Genève (AFP) - Le médecin congolais Denis Mukwege, reconnu pour son combat en faveur des femmes violées dans l'est de la RDC, présentera mardi aux Nations unies une pétition réclamant la fin de l'impunité pour les responsables de viols et d'abus sexuels dans son pays.
La pétition, signée par environ 200 organisations, sera remise au Conseil des droits de l'Homme de l'ONU à Genève à l'occasion de la Journée internationale des femmes, a précisé lundi le Belge Thierry Michel, coréalisateur du documentaire "L'Homme qui répare les femmes" retraçant l’œuvre du Dr Mukwege.
"Quand un Etat ne prend pas ses responsabilités, la communauté internationale doit le faire", a expliqué M. Michel lors d'une conférence à Genève.

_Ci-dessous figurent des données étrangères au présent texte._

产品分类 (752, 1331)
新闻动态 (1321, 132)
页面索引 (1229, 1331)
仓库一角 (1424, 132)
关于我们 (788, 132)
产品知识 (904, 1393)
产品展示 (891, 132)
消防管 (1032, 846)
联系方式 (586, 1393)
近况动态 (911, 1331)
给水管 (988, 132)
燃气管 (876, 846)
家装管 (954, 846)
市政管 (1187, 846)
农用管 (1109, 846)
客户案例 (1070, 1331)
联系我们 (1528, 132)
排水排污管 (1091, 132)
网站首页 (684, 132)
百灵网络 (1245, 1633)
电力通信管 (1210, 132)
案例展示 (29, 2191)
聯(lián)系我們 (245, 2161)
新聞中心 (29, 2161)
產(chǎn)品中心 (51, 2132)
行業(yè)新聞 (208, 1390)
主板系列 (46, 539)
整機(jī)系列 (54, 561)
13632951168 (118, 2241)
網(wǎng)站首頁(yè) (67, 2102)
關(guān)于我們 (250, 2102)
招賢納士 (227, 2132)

Le texte, intitulé "Non à l'impunité", réclame notamment que le Conseil publie une liste jusqu'ici secrète de 617 personnes soupçonnées d'avoir commis des viols et des atteintes aux droits de l'Homme en République démocratique du Congo entre 1993 et 2003.
Il appelle aussi l'ONU à soutenir la création d'un tribunal spécial réunissant des juges et des procureurs internationaux pour juger les crimes de guerre et les crimes contre l'humanité commis dans ce pays, et demande que des échantillons d'ADN soient systématiquement prélevés dans les affaires de viol.
"Cela nous aiderait vraiment à savoir qui est derrière tous ces viols", a précisé à l'AFP le Dr Mukwege en marge de la conférence.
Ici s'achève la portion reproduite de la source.